Em um quarto de hotel sombrio, um tiro ecoa, selando o destino de François, um operário metalúrgico interpretado por Jean Gabin. O ato consumado logo no início de “O Dia Se Levanta” de Marcel Carné não é um mistério, mas o ponto de partida para uma imersão na série de eventos que precipitaram o gesto fatal. Cercado pela polícia em seu refúgio precário, François se isola, e a narrativa desdobra-se em uma sucessão de flashbacks, cada um revelando mais um pedaço do quebra-cabeça que o levou a esse beco sem saída. A estrutura, inovadora para a época, permite ao espectador acompanhar a construção de uma trajetória, passo a passo, em um ritmo inexorável que intensifica a sensação de um destino inescapável.
A trama se aprofunda nas complexas relações que moldaram a vida de François: seu romance com Françoise, uma jovem ingênua, e o envolvimento com Clara, uma artista de circo mais experiente, que o conecta a Valentin, um treinador de cães cínico e possessivo. É na rivalidade com Valentin que se forja a espiral descendente de François, um homem de poucas palavras, cujas paixões e frustrações parecem condenadas desde o princípio. A atmosfera do filme, um expoente do realismo poético francês, permeia cada cena com uma melancolia densa, sublinhando a falta de agência dos personagens diante de uma série de fatalidades. Cada tentativa de François de se desvencilhar das amarras que o prendem apenas o empurra mais profundamente para o abismo, sugerindo uma predeterminação existencial onde as escolhas individuais parecem apenas confirmar um desfecho já inscrito.
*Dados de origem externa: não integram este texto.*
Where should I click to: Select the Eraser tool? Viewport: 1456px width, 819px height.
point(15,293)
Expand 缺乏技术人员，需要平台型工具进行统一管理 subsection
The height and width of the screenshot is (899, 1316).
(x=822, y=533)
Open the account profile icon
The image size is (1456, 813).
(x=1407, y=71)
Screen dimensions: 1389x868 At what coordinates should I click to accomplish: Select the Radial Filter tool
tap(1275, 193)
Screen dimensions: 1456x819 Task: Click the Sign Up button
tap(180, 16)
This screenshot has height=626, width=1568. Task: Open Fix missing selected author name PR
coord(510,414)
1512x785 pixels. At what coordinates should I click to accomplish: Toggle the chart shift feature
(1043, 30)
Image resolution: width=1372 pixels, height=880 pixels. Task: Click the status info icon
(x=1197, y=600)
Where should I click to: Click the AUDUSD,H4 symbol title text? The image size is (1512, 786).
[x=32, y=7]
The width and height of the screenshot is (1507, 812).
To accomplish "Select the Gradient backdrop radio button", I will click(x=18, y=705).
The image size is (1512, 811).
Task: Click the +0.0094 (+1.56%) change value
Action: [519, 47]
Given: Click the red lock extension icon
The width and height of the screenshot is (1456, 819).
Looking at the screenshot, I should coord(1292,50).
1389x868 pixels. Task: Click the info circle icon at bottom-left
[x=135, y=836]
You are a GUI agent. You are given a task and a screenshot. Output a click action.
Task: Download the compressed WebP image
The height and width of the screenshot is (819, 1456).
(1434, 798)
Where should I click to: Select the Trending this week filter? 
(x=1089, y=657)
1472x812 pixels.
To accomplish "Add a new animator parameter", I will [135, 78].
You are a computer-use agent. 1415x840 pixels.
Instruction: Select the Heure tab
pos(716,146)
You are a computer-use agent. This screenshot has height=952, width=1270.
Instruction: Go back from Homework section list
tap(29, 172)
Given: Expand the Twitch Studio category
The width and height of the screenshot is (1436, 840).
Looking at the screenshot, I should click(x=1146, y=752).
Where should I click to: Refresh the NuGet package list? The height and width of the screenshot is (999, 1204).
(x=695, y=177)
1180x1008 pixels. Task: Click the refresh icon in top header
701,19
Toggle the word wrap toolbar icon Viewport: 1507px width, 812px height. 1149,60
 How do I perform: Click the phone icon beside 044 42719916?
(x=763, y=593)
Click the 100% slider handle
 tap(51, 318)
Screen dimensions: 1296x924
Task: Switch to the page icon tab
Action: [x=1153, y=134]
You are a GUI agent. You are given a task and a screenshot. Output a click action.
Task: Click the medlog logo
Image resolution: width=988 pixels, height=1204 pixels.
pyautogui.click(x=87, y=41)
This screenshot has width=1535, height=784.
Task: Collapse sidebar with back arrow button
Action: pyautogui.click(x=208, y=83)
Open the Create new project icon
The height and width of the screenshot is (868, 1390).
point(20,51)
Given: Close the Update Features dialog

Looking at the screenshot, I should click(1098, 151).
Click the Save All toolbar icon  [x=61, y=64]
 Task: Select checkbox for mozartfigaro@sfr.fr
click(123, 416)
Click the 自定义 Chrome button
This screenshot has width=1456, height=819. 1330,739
A fotografia expressionista de Curt Courant e a direção precisa de Carné criam um universo claustrofóbico, onde a luz e a sombra funcionam como elementos narrativos, reforçando o isolamento e a desilusão do protagonista. A obra se estabelece como um estudo sombrio sobre a condição humana, explorando como as circunstâncias, os desejos e as interações cotidianas podem tecer uma teia de causalidades da qual não há escapatória. “O Dia Se Levanta” não busca oferecer redenção, mas uma contemplação da inevitabilidade, onde a tensão não reside no “quem” ou “porquê”, mas na forma como a vida de um homem ordinário se desfaz em uma sucessão de eventos trágicos, culminando no amanhecer de um novo dia que, para ele, nunca chegará.